The controllers, called the Oculus Touch, are something between an Xbox One controller split and half and the Nintendo Wiimote. By design, they resemble a rapier-style hilt with buttons, as well as thumb and forefinger triggers. However, each remote has built-in gyroscopes, allowing the Oculus Rift to detect the motion of each remote, and translate it into in-game actions.

The video of the Oculus Touch controllers in action is doubtlessly hyperbolic, but if you look past the marketing glitz, you can get an idea of how they work. Using the Oculus Touch controllers, an Oculus player could shoot virtual hoops, play frisbee, manipulate in-game objects, or even pick up guns (of coursee).

The controllers should allow Oculus Rift owners to use a combination of gestures and button presses to simulate at least some of the full-range of moments you can accomplish with your hands. They look like a sort of half-compromise between the traditional console controllers existing VR headsets use, and the fully articulated VR gloves that Snow Crash promised us.

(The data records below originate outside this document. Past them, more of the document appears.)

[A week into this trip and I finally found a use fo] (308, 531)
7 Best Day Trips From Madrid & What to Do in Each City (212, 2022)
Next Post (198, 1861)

The question remains whether or not these controllers will really take off. They seem optional, only used for certain types of motion-controlled games, and in the history of gaming, optional proprietary controllers tend not to take off. Just ask Microsoft with the Kinect, or Sony with the PlayStation Move.

Still, if anything's a natural fit for VR, it's motion control. Virtual fingers crossed.